[Édito de mars 2024]

Timothée Duverger a fait paraître en février dernier dans la collection Repères un petit ouvrage intitulé « l’Économie sociale et solidaire ». C’est un écrit à la fois riche et synthétique, passionnant comme les autres publications de l’auteur.

Nous vous proposons aujourd’hui un extrait de cet ouvrage qui nous paraît particulièrement intéressant au moment où l’on parle de plus en plus d’une soi-disant nécessité d’ouvrir l’ESS à des entreprises conventionnelles et les amener ainsi vers des pratiques plus vertueuses.

Il y montre comment se construit ainsi, avec les « entreprises à mission » ou l’idée d’un « capitalisme d’intérêt général », un mouvement de nature à remettre en cause l’ESS elle-même. En tout cas, c’est son engagement politique qui est en fait visé et pour nous qui soutenons l’idée d’une ESS militante, héritière vigilante des luttes qui l’ont fondée, c’est proprement inconcevable.

La loi Pacte (2019) est la première réforme de la définition de l’entreprise depuis 1804. Il s’agissait alors de « partager le bénéfice » dans l’« intérêt commun des associés ». Il est désormais stipulé qu’elle « est gérée dans son intérêt social, en prenant en considération les enjeux sociaux et environnementaux de son activité ». Plus encore, « l’article 1835 permet l’adoption d’une « raison d’être ».

Comme l’écrit Timothée Duverger, « cette notion ne consiste pas à préciser la finalité de l’entreprise mais les valeurs sur lesquelles s’appuie son fonctionnement et les moyens qu’elle y consacre ». Une entreprise dotée d’une raison d’être peut aussi prendre la qualité de « société à mission ». Cela implique qu’elle précise dans ses statuts un ou plusieurs objectifs sociaux ou environnementaux ».

L’auteur relève cependant l’« absence paradoxale du modèle de l’ESS » dans ces dispositifs : « Le rapport Notat – Senard de 2018 qui a inspiré ces mesures, paraît même la discréditer : « Si l’économie sociale et solidaire a constitué une « troisième voie » entre l’action publique et l’économie de marché, il semble qu’une autre voie puisse se dessiner, celle d’une économie responsable, parvenant à concilier le but lucratif et la prise en compte des impacts sociaux et environnementaux » […] Le rapport Notat – Senard écarte ainsi les modèles de l’ESS car ils limitent la rémunération du capital.

Des organisations de l’ESS, notamment certaines mutuelles (Harmonie mutuelle, Maif…) et banques (Crédit mutuel, Alliance fédérale…), ont cependant pris la qualité de sociétés à mission.

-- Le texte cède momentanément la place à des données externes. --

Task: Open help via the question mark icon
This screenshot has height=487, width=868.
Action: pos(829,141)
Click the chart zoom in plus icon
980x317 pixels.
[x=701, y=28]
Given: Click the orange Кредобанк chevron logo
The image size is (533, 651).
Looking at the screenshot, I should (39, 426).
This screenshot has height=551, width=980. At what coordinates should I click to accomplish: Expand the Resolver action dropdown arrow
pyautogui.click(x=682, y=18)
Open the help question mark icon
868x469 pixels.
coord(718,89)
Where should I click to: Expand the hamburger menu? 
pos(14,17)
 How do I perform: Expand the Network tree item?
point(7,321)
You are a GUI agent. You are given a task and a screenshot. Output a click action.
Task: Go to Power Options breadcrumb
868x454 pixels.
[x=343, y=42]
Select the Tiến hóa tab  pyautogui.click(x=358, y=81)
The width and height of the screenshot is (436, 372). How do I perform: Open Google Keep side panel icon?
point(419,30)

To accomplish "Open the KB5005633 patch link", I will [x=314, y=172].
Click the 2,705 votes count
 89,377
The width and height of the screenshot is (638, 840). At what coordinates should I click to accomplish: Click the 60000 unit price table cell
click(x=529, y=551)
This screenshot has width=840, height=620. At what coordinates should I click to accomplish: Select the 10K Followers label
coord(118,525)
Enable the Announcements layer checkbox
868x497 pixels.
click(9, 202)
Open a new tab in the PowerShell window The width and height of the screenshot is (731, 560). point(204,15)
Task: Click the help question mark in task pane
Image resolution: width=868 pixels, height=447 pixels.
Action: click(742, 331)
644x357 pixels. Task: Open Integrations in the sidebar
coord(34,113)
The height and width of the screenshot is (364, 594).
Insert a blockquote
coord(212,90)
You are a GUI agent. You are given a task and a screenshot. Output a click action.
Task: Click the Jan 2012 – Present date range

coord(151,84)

Le directeur général de la Maif, Pascal Demurger, porte ainsi la vision d’une « entreprise politique », chargée de répondre aux enjeux de société à travers son activité. Selon lui, « s’il fixe des règles de gouvernance, le statut mutualiste ne préjuge en rien des choix de gestion qui seront opérés. Même le principe de non-lucrativité et l’absence de dividendes ne garantissent pas contre la tentation d’augmenter les profits à leur maximum possible. […]

Enfin, certains appellent à un dépassement de l’ESS, à l’instar de Jean-Marc Borello, président du directoire du Groupe SOS et fondateur du Mouvement des entrepreneurs sociaux (Mouves). SOS est un groupe associatif intervenant dans le domaine de l’action sociale et médico-sociale et réalisant un chiffre d’affaires d’un milliard d’euros en 2019, dont le modèle repose sur la mutualisation des fonctions supports, l’absorption des associations en difficulté et le recours aux marchés publics dans un contexte d’externalisation croissante des missions de service public [Gérôme, 2014]. Jean-Marc Borello propose un « capitalisme d’intérêt général » consistant à généraliser la concurrence et à évaluer l’efficacité des organisations, quel que soit leur statut, en fonction de leur impact social. Il en conclut à la dilution de l’ESS au profit d’une entreprise d’intérêt général articulant l’initiative privée lucrative et la finalité d’intérêt général [Borello, 2017]. Il appartiendrait donc au marché de résoudre lui-même les problèmes qu’il crée, l’État devenant un simple acteur parmi d’autres. »

De la sorte, si les sociétés à mission changent le logiciel de l’engagement, celui-ci passant d’une logique philanthropique à une logique de responsabilité envers la communauté, elles évitent de traiter le double problème du partage de la valeur et du partage du pouvoir au sein de l’entreprise.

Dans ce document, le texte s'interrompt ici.